BEGIN

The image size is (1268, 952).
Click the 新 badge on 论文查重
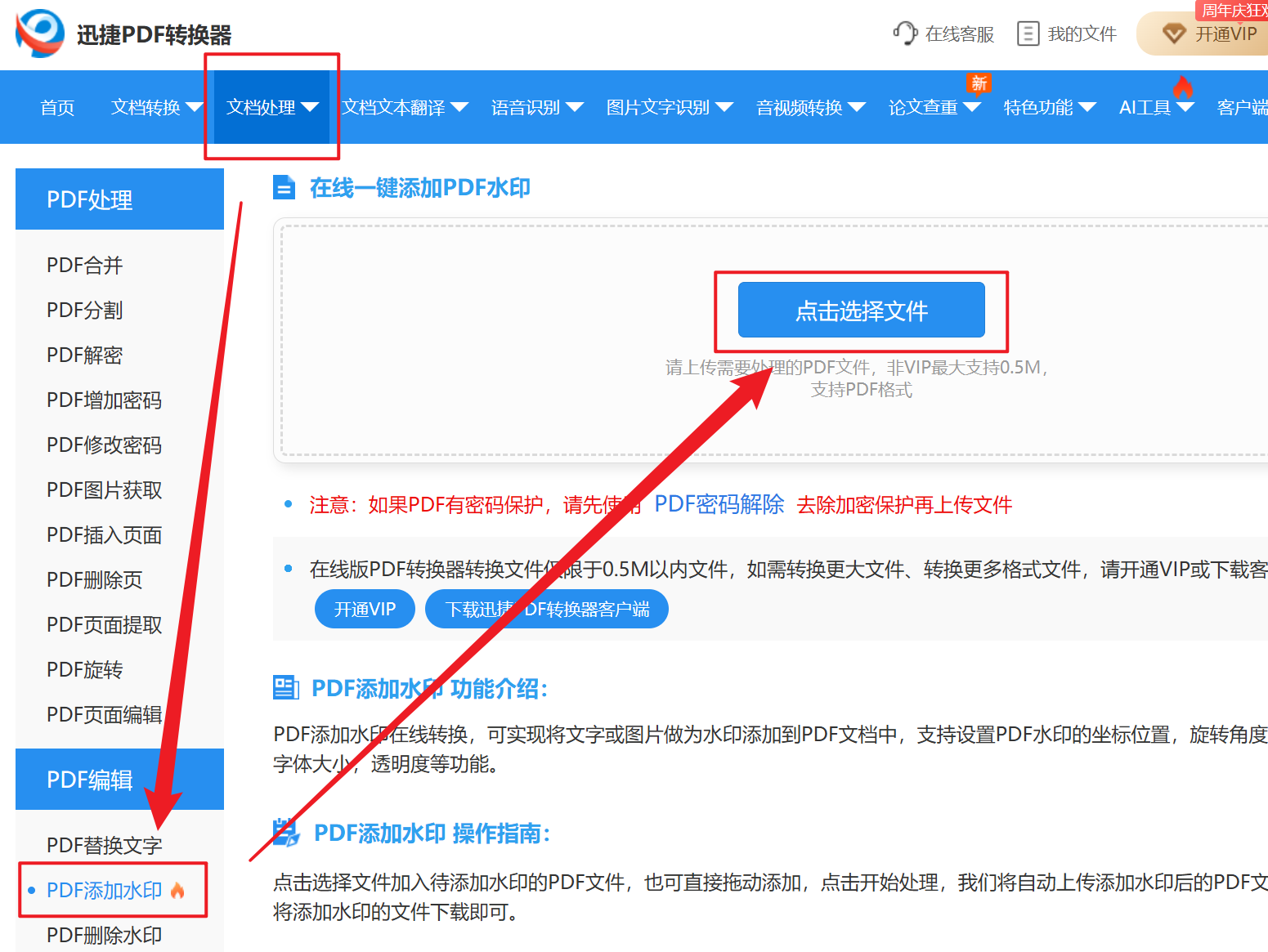pyautogui.click(x=979, y=83)
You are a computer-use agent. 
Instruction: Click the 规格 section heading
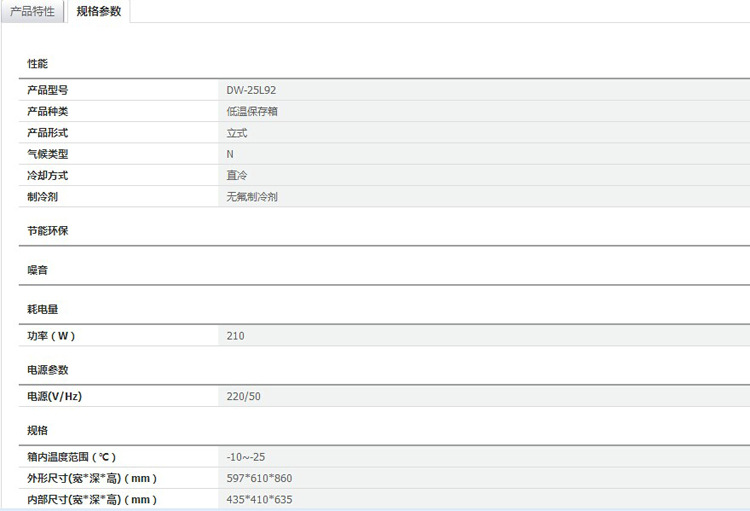click(37, 430)
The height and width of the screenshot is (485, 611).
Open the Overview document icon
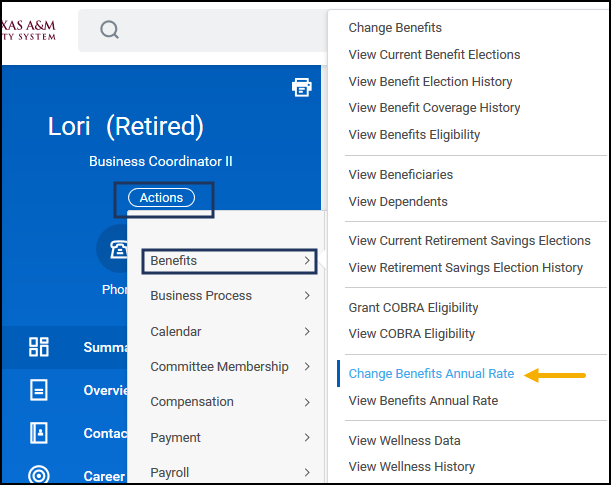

END

WHAT TO PRODUCE: The copy must start at the line containing "Instruction: Click the 规格 section heading" and end at the last line of the data, matching each line exactly. It must hold no pictures.

RESPONSE BOX:
Instruction: Click the 规格 section heading
click(37, 430)
The height and width of the screenshot is (485, 611).
Open the Overview document icon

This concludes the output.